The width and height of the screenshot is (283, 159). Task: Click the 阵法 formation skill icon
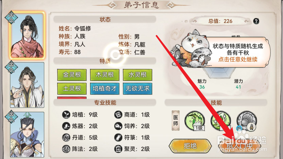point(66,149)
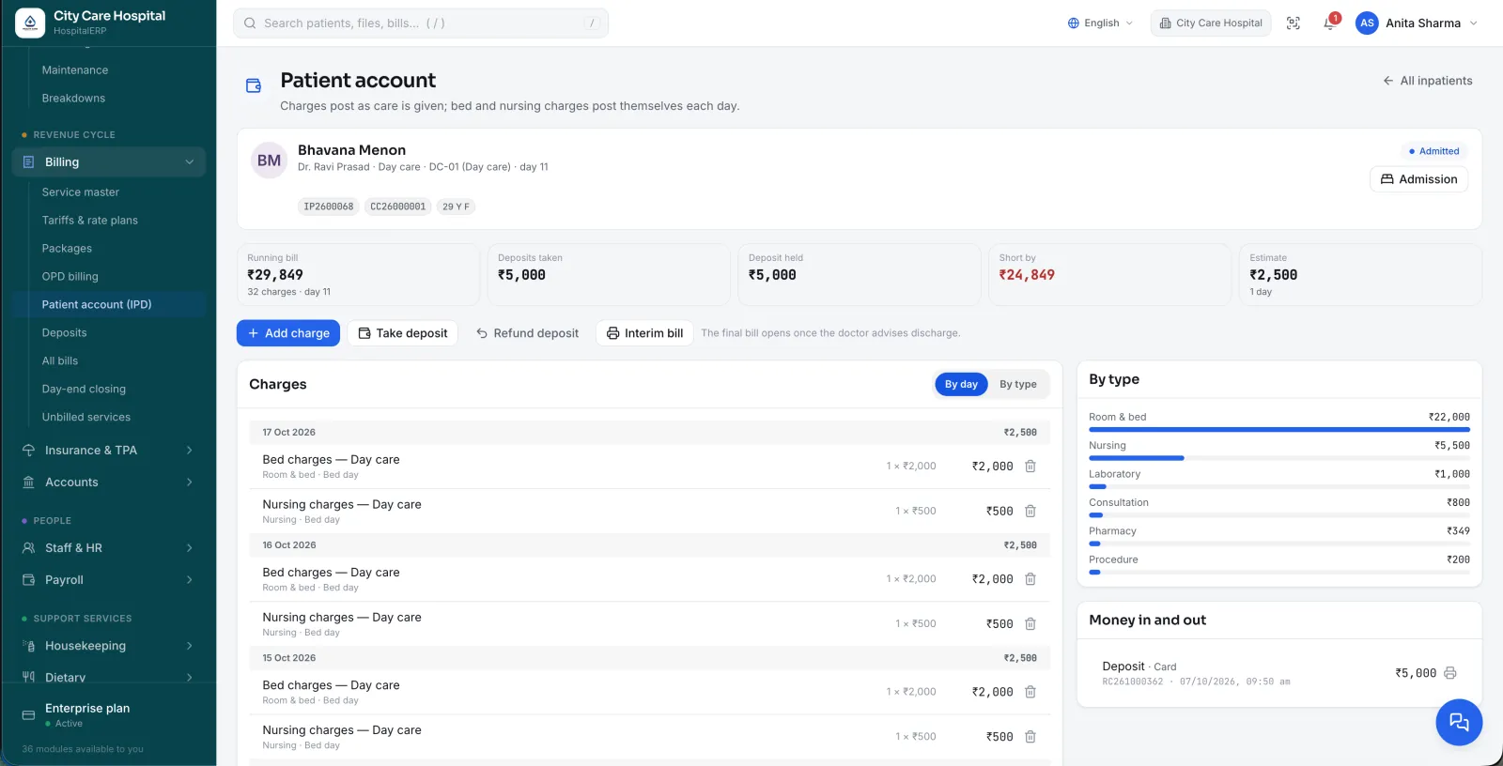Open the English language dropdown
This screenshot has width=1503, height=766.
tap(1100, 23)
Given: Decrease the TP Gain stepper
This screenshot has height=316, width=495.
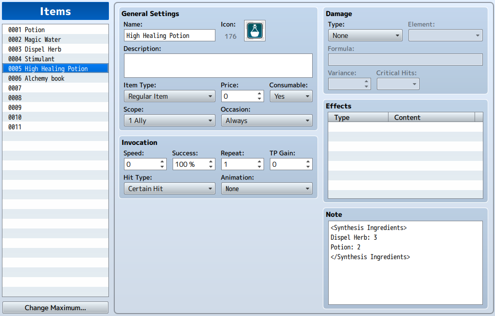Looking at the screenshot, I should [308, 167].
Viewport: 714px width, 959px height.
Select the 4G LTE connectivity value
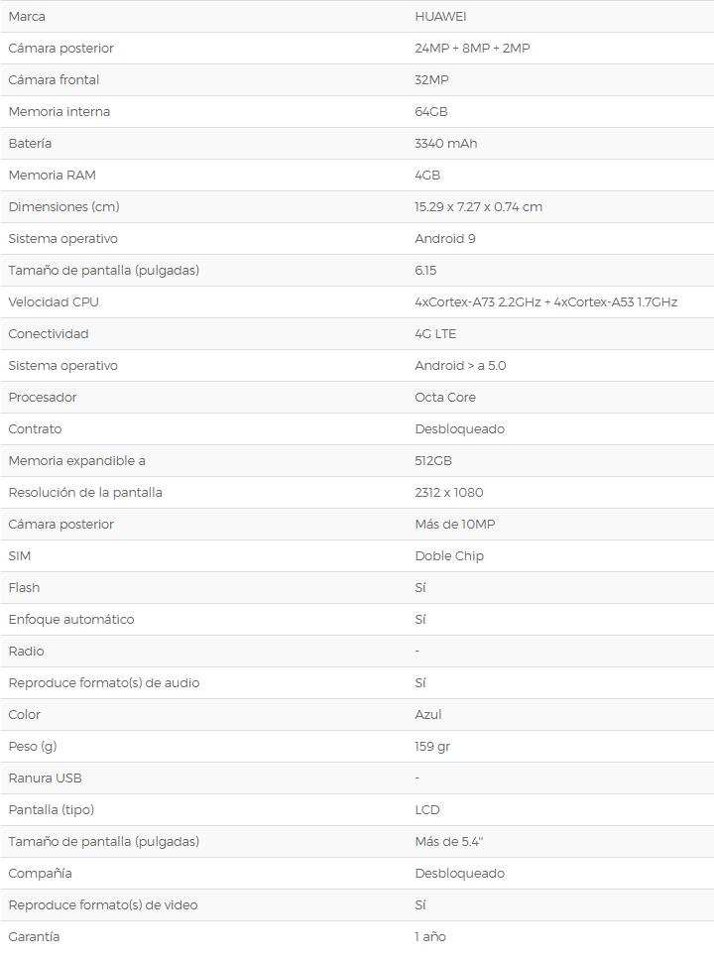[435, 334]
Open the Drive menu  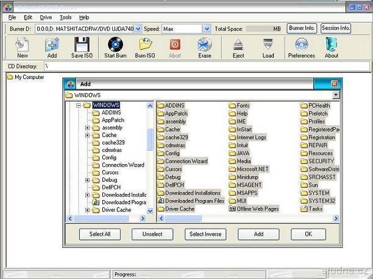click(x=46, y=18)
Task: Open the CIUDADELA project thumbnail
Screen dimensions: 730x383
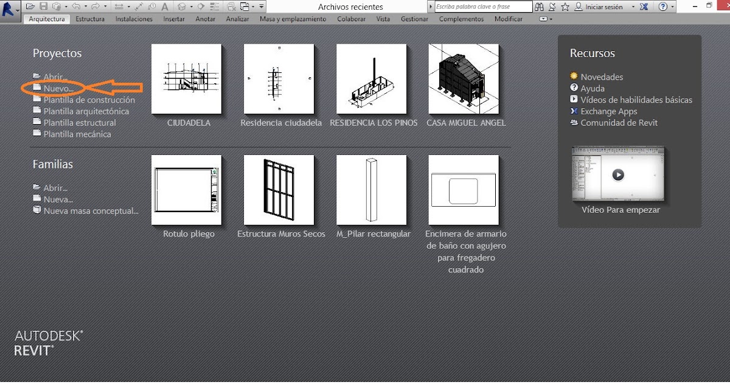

::::

(Aim of the exercise) Set down exactly, from the line that contains "Task: Open the CIUDADELA project thumbnail" through the last line of the data, each line as it stands, and leave the pictures out.

(Task solution)
Task: Open the CIUDADELA project thumbnail
Screen dimensions: 730x383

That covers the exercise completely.